> **O QUE VAI FAZER**:
No excerto sobre a divulgação da ciência, qual é o principal obstáculo que alguns participantes apontam para comunicar a ciência ao público leigo?

> **EXCERTO SELECIONADO**:
□ □ □ □
Alguns participantes dizem que o principal obstáculo para comunicar a ciência ao público leigo, é a falta de apoio por parte das instituições a que pertencem. Este abandono, no ponto de vista de muitos participantes transformou-se numa cultura (o normal) seguida pela maioria das instituições. Este normal, associa-se a falta de políticas governamentais que permitem levar a cabo esta actividade, tal como na Entrevista C declara: “Falta algum incentivo quer da parte do Estado quer da parte até das próprias universidades. Não há ainda [...] cultura. Não há abertura [...] para os cientistas [...] comunicarem, exporem os seus produtos à sociedade”. A falta da abertura deve ser encarada como falta de iniciativas pelas instituições de tutelas. Tal como é reforçado por outro participante, “as pessoas não têm a cultura de que o conhecimento científico é importante para transformar a sociedade”. (Entrevista J) Nesta declaração, por pessoas subentende-se os responsáveis das IES que desconsideram/desvalorizam a ciência como elemento fundamental para transformar e resolver os problemas sociais, por isso, não colocam a divulgação da ciência no topo das prioridades. A mesma Entrevista J sublinhou que a falta de interesse pelos responsáveis das IES reflete-se na ausência de um gabinete que se encarrega a divulgar os resultados da instituição na mídia, tal como colocou, “nós precisamos de um Departamento [...] vinculados com a mídia”. Os participantes entendem que um gabinete reservado especificamente para este fim configura-se num vector impulsionador para a realização de actividade de género.
□ □ □ □
> **REGISTOS EXTRAÍDOS**:

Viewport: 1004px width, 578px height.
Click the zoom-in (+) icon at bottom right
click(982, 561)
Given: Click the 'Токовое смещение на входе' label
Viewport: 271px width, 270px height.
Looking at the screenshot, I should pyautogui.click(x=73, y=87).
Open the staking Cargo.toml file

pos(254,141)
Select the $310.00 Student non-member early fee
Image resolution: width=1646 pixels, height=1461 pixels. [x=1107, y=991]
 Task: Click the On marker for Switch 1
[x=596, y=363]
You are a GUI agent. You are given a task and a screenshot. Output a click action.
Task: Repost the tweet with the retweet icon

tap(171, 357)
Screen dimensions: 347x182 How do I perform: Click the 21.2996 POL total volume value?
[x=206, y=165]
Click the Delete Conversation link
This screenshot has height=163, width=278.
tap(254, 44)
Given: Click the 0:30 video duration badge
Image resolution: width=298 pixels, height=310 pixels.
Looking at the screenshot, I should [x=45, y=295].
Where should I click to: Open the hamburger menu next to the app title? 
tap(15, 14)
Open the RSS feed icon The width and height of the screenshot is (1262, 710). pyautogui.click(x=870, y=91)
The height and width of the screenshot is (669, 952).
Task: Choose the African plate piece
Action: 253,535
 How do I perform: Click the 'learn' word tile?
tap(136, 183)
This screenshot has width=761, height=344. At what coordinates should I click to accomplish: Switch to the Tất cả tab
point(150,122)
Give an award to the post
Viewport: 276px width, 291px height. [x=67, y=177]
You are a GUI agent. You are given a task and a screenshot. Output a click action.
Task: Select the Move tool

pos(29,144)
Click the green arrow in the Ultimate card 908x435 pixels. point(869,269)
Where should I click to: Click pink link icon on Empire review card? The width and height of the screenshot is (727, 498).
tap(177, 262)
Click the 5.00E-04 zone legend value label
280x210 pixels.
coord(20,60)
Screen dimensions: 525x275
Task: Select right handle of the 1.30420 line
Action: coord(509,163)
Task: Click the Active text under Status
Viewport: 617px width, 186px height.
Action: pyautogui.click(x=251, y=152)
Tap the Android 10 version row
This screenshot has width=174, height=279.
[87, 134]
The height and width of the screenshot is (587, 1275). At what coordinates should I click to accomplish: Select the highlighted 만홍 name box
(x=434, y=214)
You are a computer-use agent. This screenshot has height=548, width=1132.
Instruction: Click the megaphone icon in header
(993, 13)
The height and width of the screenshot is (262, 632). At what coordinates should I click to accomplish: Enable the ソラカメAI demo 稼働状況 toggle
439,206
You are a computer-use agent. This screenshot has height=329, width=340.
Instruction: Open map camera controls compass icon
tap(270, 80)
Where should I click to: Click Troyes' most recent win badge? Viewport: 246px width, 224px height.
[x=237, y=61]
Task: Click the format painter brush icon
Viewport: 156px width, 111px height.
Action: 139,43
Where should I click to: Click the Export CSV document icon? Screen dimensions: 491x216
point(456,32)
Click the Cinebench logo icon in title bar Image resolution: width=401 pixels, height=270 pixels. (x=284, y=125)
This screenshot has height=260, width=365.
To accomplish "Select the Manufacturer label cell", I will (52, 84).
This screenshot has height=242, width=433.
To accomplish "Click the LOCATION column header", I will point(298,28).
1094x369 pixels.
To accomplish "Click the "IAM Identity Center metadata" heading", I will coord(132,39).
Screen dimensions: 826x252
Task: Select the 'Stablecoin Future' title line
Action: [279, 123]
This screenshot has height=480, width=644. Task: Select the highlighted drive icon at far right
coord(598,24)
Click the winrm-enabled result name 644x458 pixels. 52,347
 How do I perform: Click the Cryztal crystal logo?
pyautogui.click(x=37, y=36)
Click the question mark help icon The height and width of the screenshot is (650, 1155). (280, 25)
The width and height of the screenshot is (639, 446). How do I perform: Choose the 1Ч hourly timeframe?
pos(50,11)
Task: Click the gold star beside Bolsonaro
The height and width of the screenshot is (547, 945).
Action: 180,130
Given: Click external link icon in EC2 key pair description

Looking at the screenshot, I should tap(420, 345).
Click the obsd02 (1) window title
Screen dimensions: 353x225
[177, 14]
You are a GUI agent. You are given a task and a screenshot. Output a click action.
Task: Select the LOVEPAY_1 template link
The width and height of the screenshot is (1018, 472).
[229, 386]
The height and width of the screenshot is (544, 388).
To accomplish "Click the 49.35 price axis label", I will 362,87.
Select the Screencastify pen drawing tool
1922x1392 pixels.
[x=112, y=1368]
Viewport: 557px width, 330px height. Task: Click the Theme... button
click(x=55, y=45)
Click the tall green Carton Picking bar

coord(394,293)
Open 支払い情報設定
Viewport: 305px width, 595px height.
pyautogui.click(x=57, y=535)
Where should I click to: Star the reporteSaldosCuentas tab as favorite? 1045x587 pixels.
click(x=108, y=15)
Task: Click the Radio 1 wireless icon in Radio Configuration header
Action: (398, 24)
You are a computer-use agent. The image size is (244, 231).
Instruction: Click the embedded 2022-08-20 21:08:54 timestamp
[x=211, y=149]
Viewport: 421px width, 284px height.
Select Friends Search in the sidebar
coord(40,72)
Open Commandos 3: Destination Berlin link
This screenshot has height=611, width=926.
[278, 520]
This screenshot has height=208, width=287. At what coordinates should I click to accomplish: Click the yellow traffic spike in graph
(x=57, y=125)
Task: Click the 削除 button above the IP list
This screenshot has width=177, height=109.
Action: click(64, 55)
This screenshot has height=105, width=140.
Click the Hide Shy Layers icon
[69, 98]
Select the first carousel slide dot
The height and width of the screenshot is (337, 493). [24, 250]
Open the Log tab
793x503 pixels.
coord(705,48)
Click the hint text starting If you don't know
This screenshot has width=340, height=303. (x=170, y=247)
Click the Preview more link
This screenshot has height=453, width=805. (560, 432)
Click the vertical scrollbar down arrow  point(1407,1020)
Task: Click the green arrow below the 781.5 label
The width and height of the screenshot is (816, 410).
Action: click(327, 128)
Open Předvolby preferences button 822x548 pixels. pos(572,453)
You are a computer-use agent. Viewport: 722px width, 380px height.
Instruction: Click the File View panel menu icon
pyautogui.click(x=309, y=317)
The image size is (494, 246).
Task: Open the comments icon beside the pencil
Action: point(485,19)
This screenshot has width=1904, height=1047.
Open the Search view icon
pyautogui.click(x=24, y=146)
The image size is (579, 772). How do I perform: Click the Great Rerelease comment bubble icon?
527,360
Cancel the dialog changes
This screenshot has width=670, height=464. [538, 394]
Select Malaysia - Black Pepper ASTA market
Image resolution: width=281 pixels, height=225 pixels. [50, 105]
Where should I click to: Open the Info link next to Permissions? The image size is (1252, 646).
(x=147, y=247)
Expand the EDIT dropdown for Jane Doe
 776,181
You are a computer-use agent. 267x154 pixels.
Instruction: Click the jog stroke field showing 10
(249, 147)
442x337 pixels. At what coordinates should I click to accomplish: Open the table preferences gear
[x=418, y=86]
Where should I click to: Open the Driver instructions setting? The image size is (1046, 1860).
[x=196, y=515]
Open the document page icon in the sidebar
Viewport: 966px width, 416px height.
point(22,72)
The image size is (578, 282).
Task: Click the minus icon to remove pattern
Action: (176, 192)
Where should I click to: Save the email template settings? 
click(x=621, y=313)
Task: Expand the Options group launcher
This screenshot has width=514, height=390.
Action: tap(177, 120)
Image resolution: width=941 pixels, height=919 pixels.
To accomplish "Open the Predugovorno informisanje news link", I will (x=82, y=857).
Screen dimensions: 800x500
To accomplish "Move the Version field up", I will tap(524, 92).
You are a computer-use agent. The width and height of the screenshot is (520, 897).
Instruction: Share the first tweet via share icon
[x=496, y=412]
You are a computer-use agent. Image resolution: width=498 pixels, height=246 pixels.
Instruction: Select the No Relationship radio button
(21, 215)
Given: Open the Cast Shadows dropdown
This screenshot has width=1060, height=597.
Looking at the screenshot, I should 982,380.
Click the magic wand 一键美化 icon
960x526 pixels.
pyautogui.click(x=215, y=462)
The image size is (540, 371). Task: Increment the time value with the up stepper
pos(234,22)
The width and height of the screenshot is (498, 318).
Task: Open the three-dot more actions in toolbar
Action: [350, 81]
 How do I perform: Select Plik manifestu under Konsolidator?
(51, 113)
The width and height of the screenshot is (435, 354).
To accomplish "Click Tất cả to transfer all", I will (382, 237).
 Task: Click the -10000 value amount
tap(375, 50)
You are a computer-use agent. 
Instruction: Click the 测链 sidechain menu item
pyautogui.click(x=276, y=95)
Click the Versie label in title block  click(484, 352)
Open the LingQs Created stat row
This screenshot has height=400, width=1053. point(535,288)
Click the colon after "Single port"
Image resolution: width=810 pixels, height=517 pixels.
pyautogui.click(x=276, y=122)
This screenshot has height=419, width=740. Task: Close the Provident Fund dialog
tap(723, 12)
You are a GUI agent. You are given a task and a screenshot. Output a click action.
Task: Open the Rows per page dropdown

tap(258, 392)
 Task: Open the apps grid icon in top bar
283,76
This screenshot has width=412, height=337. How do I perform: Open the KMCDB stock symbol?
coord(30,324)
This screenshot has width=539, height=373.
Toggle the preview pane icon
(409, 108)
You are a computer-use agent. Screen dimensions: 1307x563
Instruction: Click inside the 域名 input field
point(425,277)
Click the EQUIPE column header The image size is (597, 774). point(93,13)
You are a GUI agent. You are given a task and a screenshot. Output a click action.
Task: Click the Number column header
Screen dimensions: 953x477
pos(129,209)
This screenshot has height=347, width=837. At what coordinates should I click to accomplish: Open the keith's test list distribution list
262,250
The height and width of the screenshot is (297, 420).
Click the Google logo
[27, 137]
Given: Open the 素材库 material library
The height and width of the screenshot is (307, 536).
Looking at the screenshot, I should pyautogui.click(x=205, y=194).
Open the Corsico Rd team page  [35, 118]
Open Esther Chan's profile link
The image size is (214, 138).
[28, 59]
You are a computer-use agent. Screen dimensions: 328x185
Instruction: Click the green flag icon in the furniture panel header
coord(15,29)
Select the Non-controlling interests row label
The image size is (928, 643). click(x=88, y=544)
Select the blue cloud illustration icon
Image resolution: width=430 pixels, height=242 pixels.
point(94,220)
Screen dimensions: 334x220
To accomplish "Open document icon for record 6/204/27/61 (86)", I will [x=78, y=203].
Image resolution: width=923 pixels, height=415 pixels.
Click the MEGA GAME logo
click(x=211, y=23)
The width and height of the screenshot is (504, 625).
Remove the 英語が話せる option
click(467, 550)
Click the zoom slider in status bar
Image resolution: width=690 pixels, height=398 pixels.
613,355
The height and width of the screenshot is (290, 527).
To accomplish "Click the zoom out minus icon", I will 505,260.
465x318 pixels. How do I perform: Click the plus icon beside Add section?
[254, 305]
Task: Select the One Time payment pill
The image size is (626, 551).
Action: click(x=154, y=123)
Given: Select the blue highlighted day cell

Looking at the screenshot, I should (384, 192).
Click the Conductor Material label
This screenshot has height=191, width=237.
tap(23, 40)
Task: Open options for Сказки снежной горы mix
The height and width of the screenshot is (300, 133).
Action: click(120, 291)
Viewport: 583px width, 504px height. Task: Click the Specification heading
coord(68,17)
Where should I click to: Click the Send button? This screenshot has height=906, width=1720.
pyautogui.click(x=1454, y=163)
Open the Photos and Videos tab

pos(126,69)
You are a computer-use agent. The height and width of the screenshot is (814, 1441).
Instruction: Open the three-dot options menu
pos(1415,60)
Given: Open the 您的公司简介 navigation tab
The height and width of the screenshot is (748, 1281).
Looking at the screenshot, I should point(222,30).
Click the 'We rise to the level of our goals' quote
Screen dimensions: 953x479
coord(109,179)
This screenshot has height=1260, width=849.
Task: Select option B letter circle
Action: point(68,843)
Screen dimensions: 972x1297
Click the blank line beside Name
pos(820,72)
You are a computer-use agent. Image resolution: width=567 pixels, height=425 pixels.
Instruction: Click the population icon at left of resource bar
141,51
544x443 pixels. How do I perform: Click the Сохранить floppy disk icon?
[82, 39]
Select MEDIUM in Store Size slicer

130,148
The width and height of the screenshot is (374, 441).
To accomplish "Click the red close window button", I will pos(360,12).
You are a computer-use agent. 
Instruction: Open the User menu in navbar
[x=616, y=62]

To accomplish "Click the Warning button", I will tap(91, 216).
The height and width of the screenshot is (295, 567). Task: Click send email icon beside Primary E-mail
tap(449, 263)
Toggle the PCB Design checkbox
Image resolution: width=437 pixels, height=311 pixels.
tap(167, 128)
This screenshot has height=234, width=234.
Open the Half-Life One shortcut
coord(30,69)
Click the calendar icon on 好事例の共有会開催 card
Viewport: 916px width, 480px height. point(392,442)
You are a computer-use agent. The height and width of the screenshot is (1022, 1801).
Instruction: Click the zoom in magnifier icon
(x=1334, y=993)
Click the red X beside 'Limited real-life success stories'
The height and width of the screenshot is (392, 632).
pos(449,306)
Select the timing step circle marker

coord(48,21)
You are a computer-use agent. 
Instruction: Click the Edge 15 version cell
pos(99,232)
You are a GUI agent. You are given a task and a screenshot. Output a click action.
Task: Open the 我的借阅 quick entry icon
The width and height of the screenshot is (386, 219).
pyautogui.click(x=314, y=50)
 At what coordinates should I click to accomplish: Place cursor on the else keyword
□ □ □ □
> **PROBLEMA RESOLVIDO**:
A falta de apoio por parte das instituições a que pertencem.